D’autre part, le dynamisme de l’économie anglaise joue fortement dans son pouvoir d’attraction. Le taux de chômage n’y est "que" de 5.6% contre 10% en France. Enfin, la lutte contre le travail au noir reste encore toute relative au Royaume-Uni, même si un projet de loi prévoit de saisir les salaires des travailleurs clandestins. "Il est encore trop facile de travailler illégalement dans ce pays", déplorait le premier ministre James Cameron en mai dernier.

…et une vie d’immigré plus douce ?  Selon Eurostat, l’Office statistique de l'Union européenne, 31.475 migrants ont déposé une demande d’asile au Royaume-Uni en 2014. Ils étaient deux fois plus en France avec 62.735 demandes. Cependant, 39% de ces demandes ont été acceptées au Royaume-Uni contre seulement 22% chez nous. Le droit d’asile en Grande-Bretagne garantit, comme en France, l’accès à une allocation, un logement et au système de santé gratuit. Un demandeur d’asile majeur et sans enfant touche ainsi 52 euros par semaine. C’est moins que dans l’hexagone où l’ "allocation temporaire d’attente" est de 11,45 euros par jour.  En revanche, dans le cas où l’asile est refusé, le clandestin est moins exposé aux contrôles : la carte d’identité n’existe pas en Grande-Bretagne.

Comment décharger Calais de cette pression grandissante ? Pierre Henry note qu’un certain nombre des migrants de Calais "répondent véritablement d’une situation d’asile en Grande-Bretagne", comme le stipule le règlement de Dublin III. Selon ce texte, la France peut demander à son homologue de prendre en charge un demandeur d’asile pour "rapprocher tout parent pour des raisons humanitaires fondée". Une disposition qui n’est pas systématiquement appliquée regrette-t-il, comme nombre d’observateurs.

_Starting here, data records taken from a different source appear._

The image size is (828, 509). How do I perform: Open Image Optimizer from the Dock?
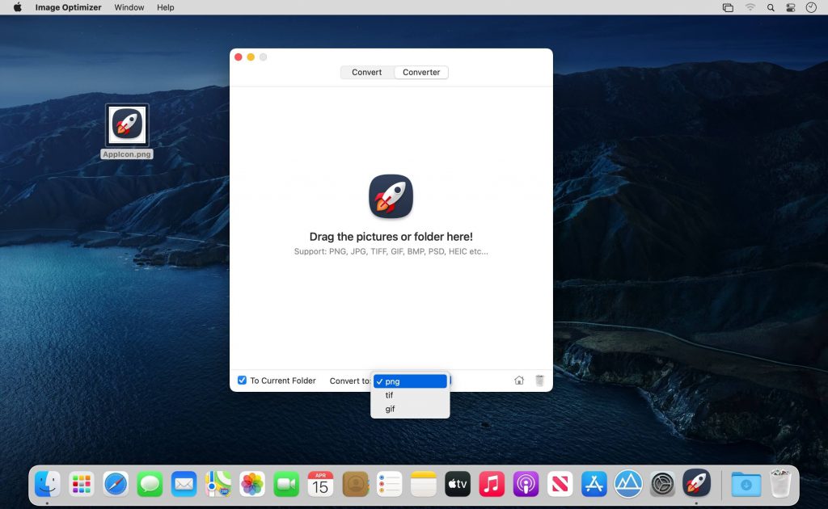pos(697,483)
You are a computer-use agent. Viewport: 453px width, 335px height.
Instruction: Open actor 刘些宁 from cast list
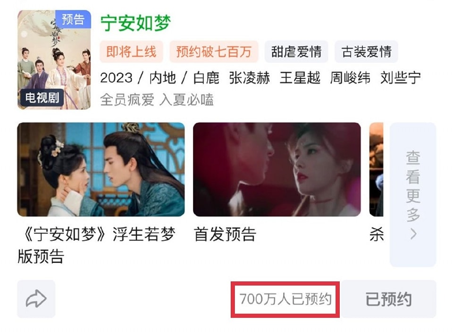click(x=401, y=78)
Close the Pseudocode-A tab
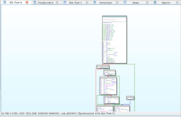This screenshot has width=181, height=117. click(57, 2)
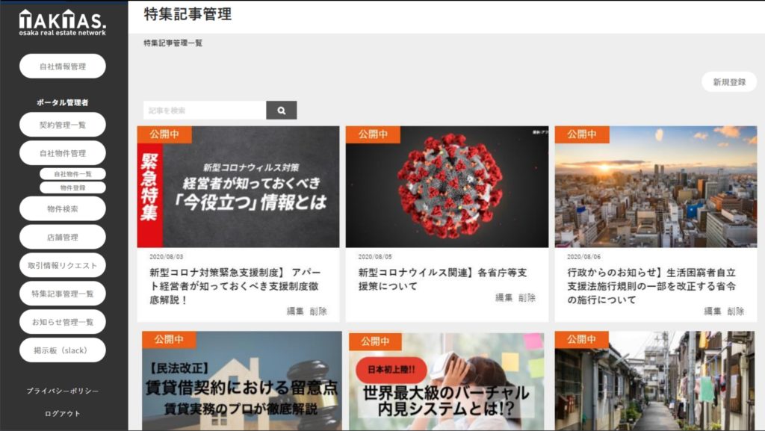Open 店舗管理 from the sidebar
Screen dimensions: 765x431
coord(63,237)
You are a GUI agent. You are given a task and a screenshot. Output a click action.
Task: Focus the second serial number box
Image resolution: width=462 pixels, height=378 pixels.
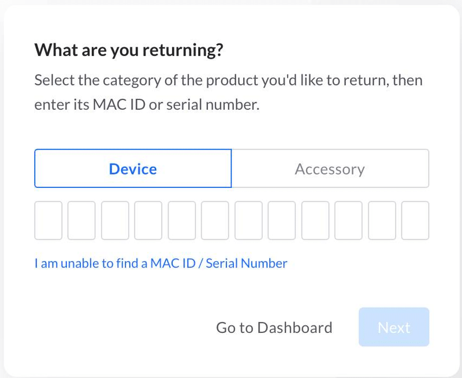coord(81,220)
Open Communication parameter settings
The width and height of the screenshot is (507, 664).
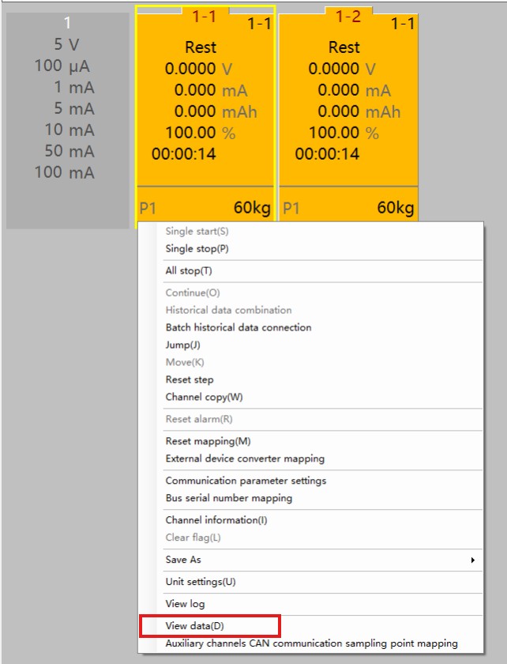[x=246, y=481]
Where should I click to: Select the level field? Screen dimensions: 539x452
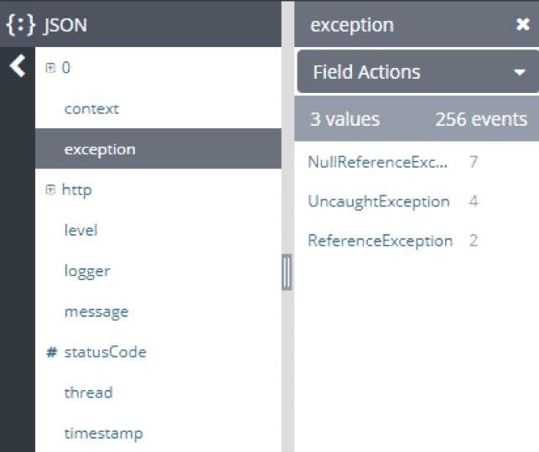80,230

Le président de France Terre d’asile évoque également la mise en place d’un "bureau d’asile commun et franco-britannique" à Calais.  De nombreux rapports et expertises ont été menés ces derniers mois. "Il y a une trentaine de propositions sur la table qui sont assez convergentes. Il faut maintenant faire le nécessaire. C’est une question de volonté politique", insiste Pierre-Henry. "La crise migratoire n’en est qu’à ses débuts. A moins que demain, d’un coup de baguette magique, nous ayons trouvé la solution politique au conflit syrien ou à la crise libyenne". Et de conclure : "je n’ai pas l’impression que nous en prenions le chemin".